Protesters carry clocks and placards to emphasise that time is running out in the fight against Ebola, a protest event in Brisbane yesterday. It is one of several protests organised in connection with the G20 summit.

 AFP/Brisbane

 

The world’s most powerful economies have vowed to “extinguish” the Ebola epidemic ravaging west Africa, as the vast desert nation of Mali scrambled to prevent a new outbreak of the killer disease.

Despite some hopeful signs from Africa – where Liberia has lifted its state of emergency and Senegal reopened borders with the worst-hit countries – the recent deaths of three people in Mali have fuelled fears of a new hotspot.

As pop stars recorded a new “Band Aid” single in London to help combat a disease that has killed over 5,100 people in Guinea, Liberia and Sierra Leone, the meeting in Brisbane made no new pledges of cash.

“G20 members are committed to do what is necessary to ensure the international effort can extinguish the outbreak and address its medium-term economic and humanitarian costs,” the leaders said in a statement, as they welcomed the International Monetary Fund (IMF)’s initiative to release $300mn to combat Ebola.

They also promised to share best practices on protecting health workers on the frontline, as a Sierra Leone doctor with US residency was flown to be treated for Ebola at the Nebraska Medical Centre in Omaha.

The G20 pledge came as Togo, which is co-ordinating the west African fight, warned the world “cannot relax efforts” despite some encouraging reports from west Africa.

Senegal said on Friday that it was reopening its air and sea borders with Guinea, Liberia and Sierra Leone, although its land border with Guinea stays closed.

The announcement came a day after Liberia lifted its state of emergency, announcing huge gains in fighting Ebola.

But attention has now turned to Mali where there are fears an isolated outbreak could spark a major crisis after the deaths from Ebola of three people infected by a Guinean imam who died of the disease.

A fourth person, a doctor at the Bamako clinic where the cleric died, is in intensive care with Ebola.

Mali has placed 256 people under observation and teams of investigators are tracing health workers and scouring Bamako and the imam’s home village of Kouremale, which straddles the border with Guinea, for possible cases.

Former colonial power France said it was including Bamako in its list of destinations subject to Ebola flight checks, and the French development minister, Annick Girardin, was to make an unscheduled visit to Mali.

“The situation in Mali is worrying,” she told AFP in Conakry. “I have decided to travel tomorrow to Bamako to meet the Malian authorities to see how we can scale things up.”

There is no known cure for Ebola, one of the deadliest known pathogens, which spreads through contact with bodily fluids, but trials for several possible treatments were announced this week in west Africa and Canada.

The World Health Organisation (WHO) said on Friday that 5,177 people are known to have died of Ebola across eight countries, out of a total 14,413 cases of infection, since December 2013.

UN Secretary General Ban Ki-moon warned yesterday that Ebola could potentially provoke a food crisis affecting a million people across the region, by disrupting farming.

“As rates decline in one area, they are rising in others.

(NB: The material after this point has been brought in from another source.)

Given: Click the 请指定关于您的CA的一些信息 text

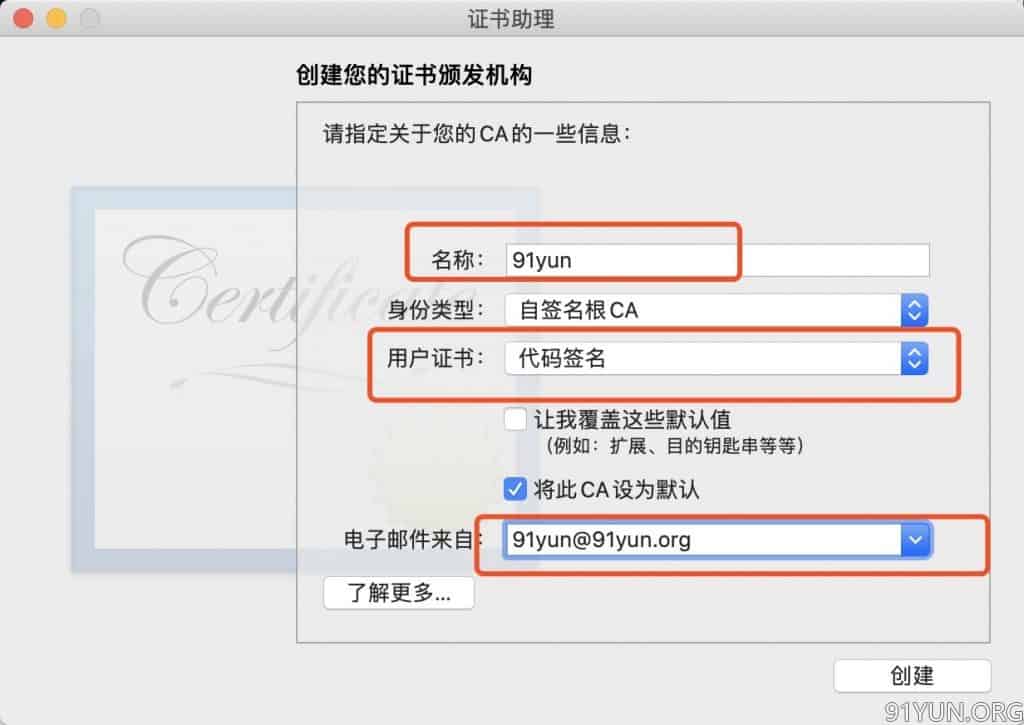Looking at the screenshot, I should pyautogui.click(x=477, y=134).
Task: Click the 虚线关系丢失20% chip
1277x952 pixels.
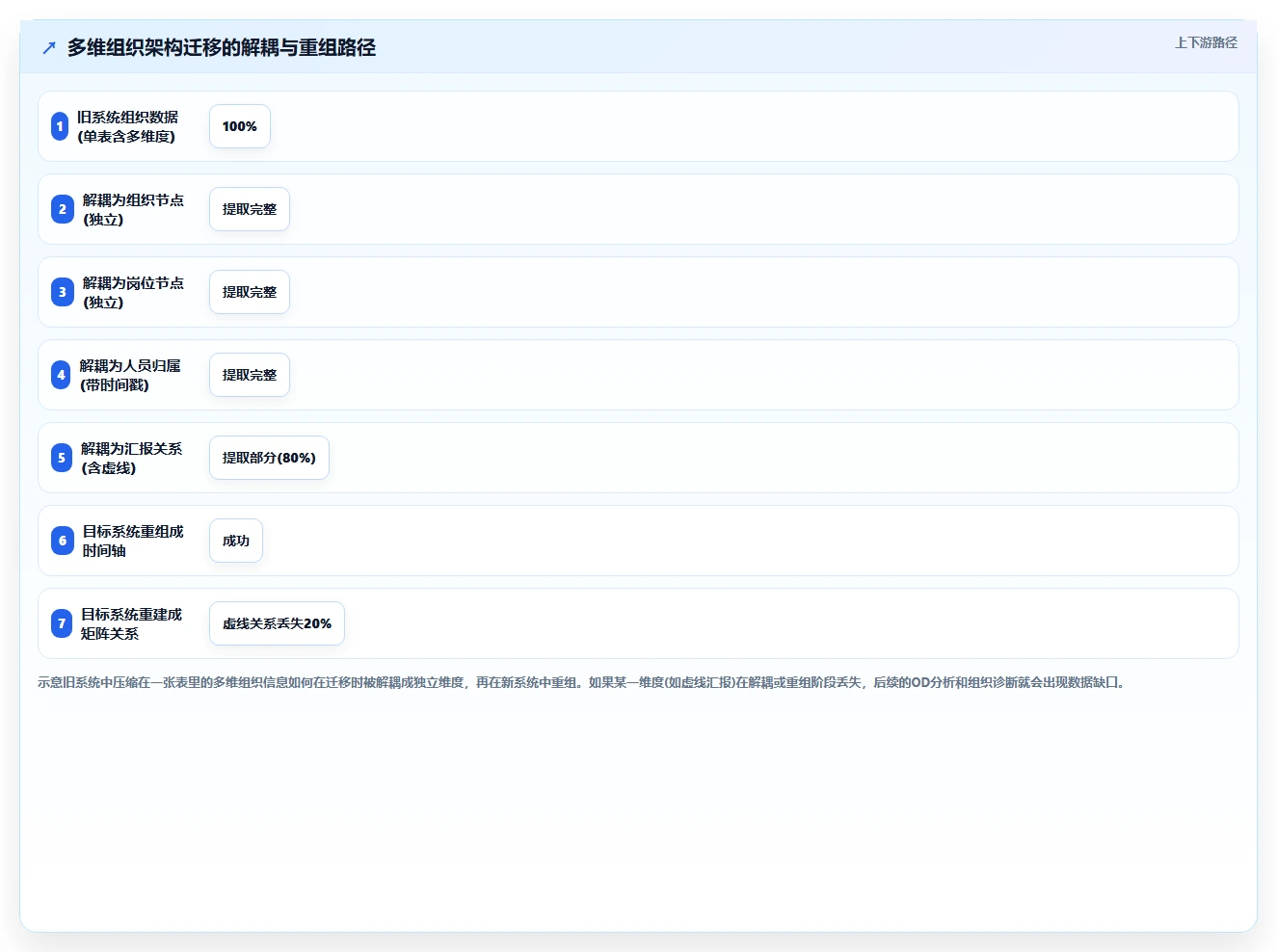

Transmission continues to outpace the response from the international community,” Ban told reporters. “I urge the leaders of G20 countries to step up.”

A joint petition from aid groups including Oxfam and Save the Children urged the G20 to band together to ensure the right resources are made available in terms of staff, equipment and funding.

“This is a chance to stop Ebola in its tracks, and it must not be missed,” said Oxfam Australia chief Helen Szoke.

Artists including One Direction, U2 frontman Bono, Coldplay’s Chris Martin and Sinead O’Connor were joining forces against Ebola in London by recording a 30th anniversary version of the Band Aid charity single Do They Know It’s Christmas?

Ebola “is a particularly pernicious illness because it renders humans untouchable and that is sickening”, Bob Geldof – one of the champions of the original Band Aid – said this week.

“Mothers can’t comfort their children in their dying hours. Lovers can’t cradle each other. Wives can’t hold their husbands’ hands,” Geldof said.

This will be the fourth incarnation of the song, which became one of the world’s biggest-selling singles ever after its release in 1984 to raise funds for famine relief in Ethiopia.